Amazon is renown for its ultra-fast deliveries, but even the biggest online retailer in the world can drop the ball from time to time. So how can you avoid an Amazon Prime late delivery? After all, Amazon Prime members pay $119/year for expedited deliveries and the last thing you want is a late delivery.
Also, with Walmart Plus now available, Prime members have more options than ever for expedited delivery. Here are some pointers on what to do if you receive an Amazon Prime late delivery.
Understanding the perks
Although Amazon doesn't do much to promote its Amazon Prime late delivery refund policy, it's actually a good one. In years past, any Amazon Prime customer who didn’t get a delivery within two days on a two-day shipment, or within the hours Amazon specified, would qualify for one free month of Amazon Prime. (Keep in mind that mileage varied.)
The free month was typically tacked on at the end of the period, so subscribers' end dates are extended one month.
"If you received free shipping through Amazon Prime, you may be eligible for a free one-month extension when the promised delivery date isn't met," Amazon once wrote on its customer service page. "Prime Extensions are limited to one per free trial and 12 for an annual membership."

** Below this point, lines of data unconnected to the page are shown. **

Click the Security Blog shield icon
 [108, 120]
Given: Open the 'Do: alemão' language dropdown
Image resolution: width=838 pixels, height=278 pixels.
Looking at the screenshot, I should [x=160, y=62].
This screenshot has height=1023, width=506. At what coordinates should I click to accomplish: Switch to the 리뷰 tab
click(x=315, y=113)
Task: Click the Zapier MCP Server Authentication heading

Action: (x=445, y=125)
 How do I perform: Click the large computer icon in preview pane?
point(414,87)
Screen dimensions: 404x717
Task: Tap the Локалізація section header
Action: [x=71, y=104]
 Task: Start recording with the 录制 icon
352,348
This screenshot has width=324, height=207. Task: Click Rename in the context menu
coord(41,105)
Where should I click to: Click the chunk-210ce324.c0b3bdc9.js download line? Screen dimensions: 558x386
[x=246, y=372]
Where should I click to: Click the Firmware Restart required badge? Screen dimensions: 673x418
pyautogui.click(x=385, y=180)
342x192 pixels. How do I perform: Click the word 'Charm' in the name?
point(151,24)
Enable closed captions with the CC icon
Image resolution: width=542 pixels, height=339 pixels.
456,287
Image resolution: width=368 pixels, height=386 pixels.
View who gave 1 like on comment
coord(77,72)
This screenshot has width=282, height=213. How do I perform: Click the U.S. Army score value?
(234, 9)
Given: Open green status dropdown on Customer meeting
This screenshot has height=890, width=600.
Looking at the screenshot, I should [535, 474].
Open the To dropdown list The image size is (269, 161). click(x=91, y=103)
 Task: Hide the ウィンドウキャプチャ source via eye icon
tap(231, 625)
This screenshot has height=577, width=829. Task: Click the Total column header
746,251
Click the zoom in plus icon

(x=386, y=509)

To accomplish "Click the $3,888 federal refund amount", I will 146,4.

However, since the publishing of this article, that page has been updated to provide more general information about late shipments. It now suggests that Amazon will offer you a refund on your shipping fees. It makes no mention of Amazon Prime specifically. You will instead need to contact Amazon customer service, which according to many Internet users, will give you the free month.
Keep in mind that some internet users have reported even better perks in return for a late Amazon Prime delivery. Several posters have reported that the e-tailer offered anywhere from a $5 to $20 gift certificate toward any product on the site, a 20 percent discount on an Amazon Prime membership, or other offers.
It's unclear exactly what triggers Amazon to offer one deal over another, and it might have something to do with the time of year and whether you've complained before or not. But a quick look online clearly shows that Amazon is willing to offer more than just an extra month of Amazon Prime.
So, the question becomes, how do customers actually take advantage of such deals when their packages are later than Amazon promised?
To contact Amazon, it's best to use the company's Contact Us page. Here you'll have the option to either chat with a messaging assistant that can answer basic questions or direct users to the proper place to have their issue addressed.
The page also gives users the option of having Amazon call them, as well as a wait time, so they have a sense of how long it’ll take to hear back from the company.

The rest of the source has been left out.